Posted on 3rd Sep 2011 @ 6:34 PM
More and more Americans are spending their working lives in front of computer keyboards. On the plus side, they don't have to worry about freak accidents that are possible in manual labor jobs. However, carpal tunnel syndrome and other repetitive stress injuries caused by hour upon hour of keyboarding can be just as debilitating.
It’s easy to blame your workplace for such discomforts, but it’s possible that the cause of this pain is actually your typing technique. Here are six common typing (or keyboarding) errors and how they may be causing you pain.

- Stretching your fingers. Do you pull your fingers apart to reach different keys? That’s a big N-O. In other words, don’t stretch your fingers to reach from the letter N to the letter O. This stretching also commonly occurs by curling or pushing out your thumb on the space bar, and excessively stretching your pinky to reach the CTRL or SHIFT keys. Typists may feel pain or tension in the fingers, forearm, and hand; thumb pain that may extend to the wrist; or pinky pain which could stretch all the way to the elbow.
- Curling your fingers. Remember how we were taught to always keep our fingers on the "home" keys of the keyboard? Well, this position tends to cause our ring, middle, and index fingers to curl up in order to maintain that position. This could lead to difficulty in moving the fingers or tension or pain in the forearms, hands, or fingers.

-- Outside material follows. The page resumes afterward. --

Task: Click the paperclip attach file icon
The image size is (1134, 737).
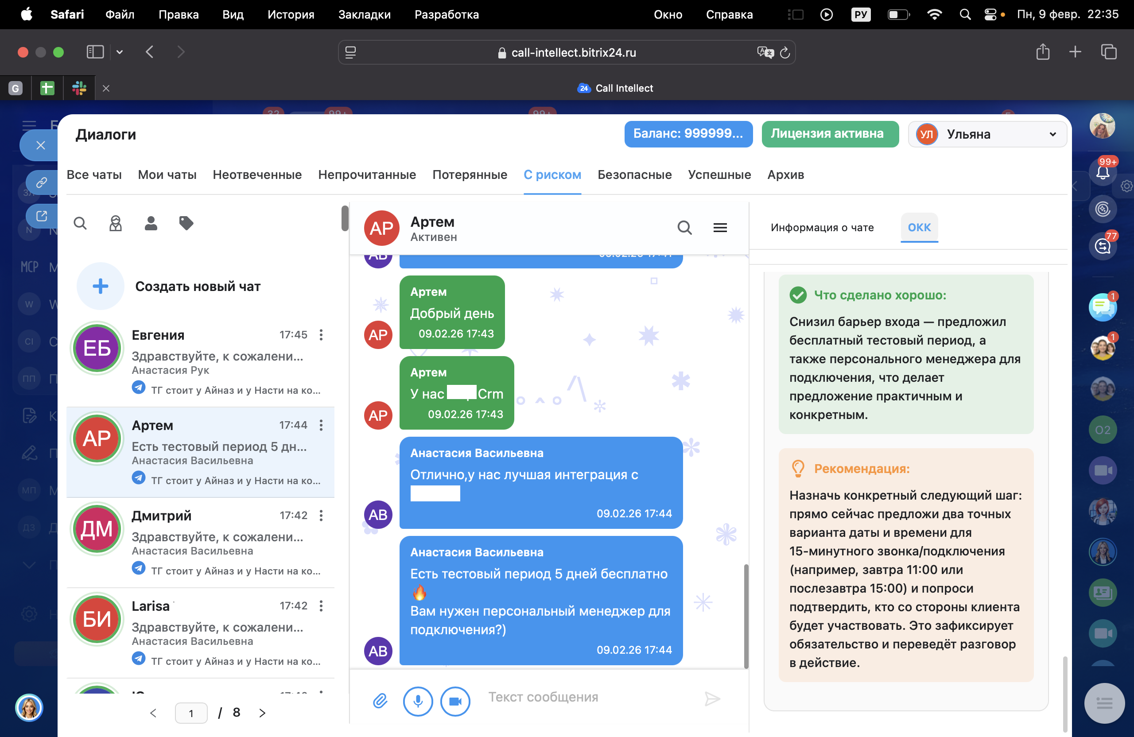Action: [x=380, y=700]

- Isolating our fingers. Again, typists are often instructed to move only one finger at a time to strike a key without dislodging the other fingers from the "home" keys. This may cause undue stress to be placed on a certain finger, especially one which tends to strike more common letter keys. Finger isolation can result in pain, tendinitis, and a condition known as "trigger finger" where a finger suddenly pops out while a person tries to unbend it.
- Twisting your wrists. This occurs when you rotate or swivel one or both of your wrists without moving your forearm along with them. You can see how this would put extra stress on the wrists over time. Wrist pain that extends to the elbow is not uncommon, and some people develop a wrist cyst known as a ganglion that usually has to be removed surgically.
- Bad positioning of the wrist. A typist's wrist should be in perfect alignment with his or her hands. If the wrists drop below the hands, they start to take on the added weight of the forearms. This can result in wrist pain, back pain, or carpal tunnel syndrome if the position is not remedied. (Holding your wrists too high inhibits finger movement and may lead to wrist tension.) Wrist rests may not help - in fact, they often make the problem worse!
- Setting your seat height incorrectly. If you sit too low at the computer, the weight of your forearm shifts to your elbow, making it less able to support your fingers. This can leave typists with wrist pain, finger tension, or pain in the neck, shoulders, arms, and back. Sitting too high also causes problems; it elevates your hands and forearms to the point where they cannot adequately support your hands. The overcompensation in body position can lead to pain in the neck, shoulders, or wrists.
Ergonomic chairs, wrist rests, and adjustable desks won't help you avoid pain if your typing technique is improper. So make the effort to improve your body position while typing. It can reduce or eliminate the many types of pain and discomfort which are often seen in typing-heavy occupations.